C'est au moment du premier rapport sexuel que cet épisode traumatique occulté de mon enfance est remonté à la conscience. Ce premier rapport sexuel à 18 ans s'est mal passé, et les suivants pas mieux. Ma sexualité a été difficile, peu fréquente. Cela a été un manque cette sexualité de misère, alors que paradoxalement je m'en protégeais de la sexualité. J'ai été mariée pendant 30 ans, j'ai eu des rapports seulement pendant les deux premières années de mon mariage. Et bien souvent, les hommes que j'ai rencontrés depuis mon divorce sont impuissants, comme si je les choisissais comme cela. Je suis actuellement avec un homme depuis trois ans, j'ai eu 2 rapports avec lui, car sa femme sur son lit de mort lui a fait promettre de ne pas refaire sa vie. Je m'épanouis maintenant avec les sex toys, le plaisir déconnecté des sentiments, un sex toy me donne envie, un beau mec non. Voyez où il faut en arriver pour savoir que son corps marche bien et peut quand même s'épanouir. »

Sa réflexion

« J'en ai parlé pour la première fois à 40 ans quand j'ai vu un psychologue lors d'une hospitalisation pour mes problèmes neurologiques. Puis à 48 ans quand j'ai vu pendant un an et demi une psychologue après mon cancer, elle m'a fait énormément de bien, la psychothérapie m'a apporté énormément. Je pense que, si je l'avais faite à 20 ans, je n'aurais pas souffert toute ma vie comme cela. Si j'avais eu l'écoute, cela aurait complètement changé ma santé, mais je n'avais pas de référents à qui le dire, je n'avais pas d'écoute chez moi, ce qui est une vraie souffrance et on ne m'a jamais posé la question. Mes parents ne s'occupaient pas assez de moi, je me faisais coller au collège pour ne pas rentrer chez moi. Ma mère ne l'a jamais su et mon père, je le lui ai dit quand il a eu 80 ans. Mes enfants le savent.

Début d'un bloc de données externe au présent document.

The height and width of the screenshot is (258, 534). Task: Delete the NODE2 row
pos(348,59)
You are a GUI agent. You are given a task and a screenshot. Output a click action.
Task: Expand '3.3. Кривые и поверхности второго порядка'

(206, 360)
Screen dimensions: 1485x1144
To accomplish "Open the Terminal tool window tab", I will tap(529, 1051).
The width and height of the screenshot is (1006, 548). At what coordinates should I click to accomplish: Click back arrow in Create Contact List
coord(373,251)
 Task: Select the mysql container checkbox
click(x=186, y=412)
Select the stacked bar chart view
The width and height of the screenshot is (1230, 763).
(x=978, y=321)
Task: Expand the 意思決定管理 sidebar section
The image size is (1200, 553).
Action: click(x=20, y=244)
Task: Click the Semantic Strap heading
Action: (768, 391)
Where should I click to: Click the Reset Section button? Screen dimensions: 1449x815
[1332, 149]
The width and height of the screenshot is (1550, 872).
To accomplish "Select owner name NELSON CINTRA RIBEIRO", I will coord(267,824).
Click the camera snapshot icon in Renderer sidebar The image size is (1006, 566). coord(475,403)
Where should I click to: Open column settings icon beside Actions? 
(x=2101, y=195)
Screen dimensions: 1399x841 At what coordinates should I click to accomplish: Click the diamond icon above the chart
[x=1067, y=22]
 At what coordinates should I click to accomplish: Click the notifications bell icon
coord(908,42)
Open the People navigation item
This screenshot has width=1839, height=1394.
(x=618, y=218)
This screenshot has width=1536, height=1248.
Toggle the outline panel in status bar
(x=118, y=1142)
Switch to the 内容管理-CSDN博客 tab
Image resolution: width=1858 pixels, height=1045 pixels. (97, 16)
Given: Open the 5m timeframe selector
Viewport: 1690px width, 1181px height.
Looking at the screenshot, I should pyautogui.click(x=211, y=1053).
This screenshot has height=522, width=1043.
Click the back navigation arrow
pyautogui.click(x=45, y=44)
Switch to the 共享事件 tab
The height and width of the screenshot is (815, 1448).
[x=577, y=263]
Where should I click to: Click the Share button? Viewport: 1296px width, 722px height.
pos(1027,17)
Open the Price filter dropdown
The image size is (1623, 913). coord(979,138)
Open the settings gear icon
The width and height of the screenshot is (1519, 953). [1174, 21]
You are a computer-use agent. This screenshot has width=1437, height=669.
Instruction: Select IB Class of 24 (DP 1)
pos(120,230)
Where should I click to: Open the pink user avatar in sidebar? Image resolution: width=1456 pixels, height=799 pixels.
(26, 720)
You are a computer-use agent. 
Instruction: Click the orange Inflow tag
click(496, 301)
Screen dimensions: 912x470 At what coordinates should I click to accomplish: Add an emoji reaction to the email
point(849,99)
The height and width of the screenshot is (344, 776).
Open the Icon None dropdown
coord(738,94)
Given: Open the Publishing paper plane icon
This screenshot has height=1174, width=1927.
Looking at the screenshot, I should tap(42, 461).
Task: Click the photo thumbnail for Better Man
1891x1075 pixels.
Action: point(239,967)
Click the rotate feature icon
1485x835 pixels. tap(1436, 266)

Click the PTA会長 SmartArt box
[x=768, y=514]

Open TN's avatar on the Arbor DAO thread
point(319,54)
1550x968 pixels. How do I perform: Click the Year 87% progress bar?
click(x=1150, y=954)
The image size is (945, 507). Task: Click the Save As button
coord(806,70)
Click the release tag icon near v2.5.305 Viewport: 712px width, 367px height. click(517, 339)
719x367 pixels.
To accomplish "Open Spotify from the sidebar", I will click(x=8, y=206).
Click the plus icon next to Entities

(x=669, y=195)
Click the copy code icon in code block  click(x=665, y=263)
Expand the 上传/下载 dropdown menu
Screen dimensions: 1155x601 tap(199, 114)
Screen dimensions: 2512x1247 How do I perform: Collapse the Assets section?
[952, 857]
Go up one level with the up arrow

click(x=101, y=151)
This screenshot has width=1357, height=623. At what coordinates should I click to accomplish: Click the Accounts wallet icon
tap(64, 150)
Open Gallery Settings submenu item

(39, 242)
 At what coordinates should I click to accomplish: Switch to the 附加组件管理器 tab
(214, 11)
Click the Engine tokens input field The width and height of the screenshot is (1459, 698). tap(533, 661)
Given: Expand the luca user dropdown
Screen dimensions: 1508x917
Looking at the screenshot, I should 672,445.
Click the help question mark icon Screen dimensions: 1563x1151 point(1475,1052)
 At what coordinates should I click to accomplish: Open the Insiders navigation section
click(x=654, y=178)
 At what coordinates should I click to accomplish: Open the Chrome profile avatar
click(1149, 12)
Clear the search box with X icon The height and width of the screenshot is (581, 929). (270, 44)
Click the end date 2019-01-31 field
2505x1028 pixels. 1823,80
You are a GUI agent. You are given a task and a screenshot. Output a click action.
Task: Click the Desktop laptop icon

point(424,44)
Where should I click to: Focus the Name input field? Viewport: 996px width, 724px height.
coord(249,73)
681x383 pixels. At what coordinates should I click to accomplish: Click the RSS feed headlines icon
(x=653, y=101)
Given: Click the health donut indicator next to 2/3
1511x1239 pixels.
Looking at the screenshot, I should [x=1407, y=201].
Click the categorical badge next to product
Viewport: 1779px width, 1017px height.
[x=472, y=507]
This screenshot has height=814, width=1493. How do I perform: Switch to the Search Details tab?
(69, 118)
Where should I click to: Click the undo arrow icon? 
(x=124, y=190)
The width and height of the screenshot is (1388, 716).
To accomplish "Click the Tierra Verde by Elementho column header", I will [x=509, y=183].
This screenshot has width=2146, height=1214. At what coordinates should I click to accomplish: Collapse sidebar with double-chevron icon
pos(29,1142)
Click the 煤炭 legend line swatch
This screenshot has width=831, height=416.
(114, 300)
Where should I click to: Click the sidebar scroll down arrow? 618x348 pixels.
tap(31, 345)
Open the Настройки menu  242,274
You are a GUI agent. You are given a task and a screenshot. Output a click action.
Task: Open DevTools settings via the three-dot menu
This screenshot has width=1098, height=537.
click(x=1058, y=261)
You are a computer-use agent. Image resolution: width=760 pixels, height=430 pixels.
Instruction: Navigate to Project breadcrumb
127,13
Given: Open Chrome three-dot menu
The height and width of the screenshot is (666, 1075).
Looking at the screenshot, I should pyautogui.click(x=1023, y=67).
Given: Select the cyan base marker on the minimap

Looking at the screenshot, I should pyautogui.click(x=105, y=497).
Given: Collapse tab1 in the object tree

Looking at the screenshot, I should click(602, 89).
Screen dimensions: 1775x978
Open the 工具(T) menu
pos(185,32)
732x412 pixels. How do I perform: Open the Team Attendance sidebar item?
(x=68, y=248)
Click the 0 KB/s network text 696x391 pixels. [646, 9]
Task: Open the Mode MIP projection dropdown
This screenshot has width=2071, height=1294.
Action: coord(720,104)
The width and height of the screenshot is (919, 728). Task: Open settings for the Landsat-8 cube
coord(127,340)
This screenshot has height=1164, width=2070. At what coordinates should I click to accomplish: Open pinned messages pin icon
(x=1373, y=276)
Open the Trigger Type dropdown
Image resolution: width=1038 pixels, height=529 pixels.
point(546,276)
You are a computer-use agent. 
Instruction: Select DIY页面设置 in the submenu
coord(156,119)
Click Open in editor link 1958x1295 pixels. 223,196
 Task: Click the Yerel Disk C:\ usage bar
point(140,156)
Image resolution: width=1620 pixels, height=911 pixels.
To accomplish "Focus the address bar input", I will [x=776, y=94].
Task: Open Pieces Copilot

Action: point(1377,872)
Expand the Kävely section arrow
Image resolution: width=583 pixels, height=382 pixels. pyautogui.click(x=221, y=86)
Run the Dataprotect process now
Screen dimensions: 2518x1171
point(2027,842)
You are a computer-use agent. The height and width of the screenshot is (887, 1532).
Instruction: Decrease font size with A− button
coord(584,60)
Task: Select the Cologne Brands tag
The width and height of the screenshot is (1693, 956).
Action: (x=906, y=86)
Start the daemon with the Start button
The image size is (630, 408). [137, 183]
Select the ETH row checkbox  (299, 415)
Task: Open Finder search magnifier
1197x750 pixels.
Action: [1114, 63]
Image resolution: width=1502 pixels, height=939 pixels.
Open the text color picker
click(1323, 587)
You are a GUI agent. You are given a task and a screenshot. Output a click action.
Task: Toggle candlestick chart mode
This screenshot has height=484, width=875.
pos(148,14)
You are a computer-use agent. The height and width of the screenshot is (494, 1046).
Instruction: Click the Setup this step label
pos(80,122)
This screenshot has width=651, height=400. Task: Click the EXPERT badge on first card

Peut-être que s'il y avait eu un médecin en qui j'avais eu confiance qui me pose la question à l'époque des faits, j'aurais pu le dire. Mais non seulement mon médecin traitant n'a pas posé la question mais il a eu les mains baladeuses, le premier médecin du travail aussi et le policier qui est venu m'annoncer que ma mère était morte dans un accident de voiture également. »

Tous les noms propres ont été anonymisés.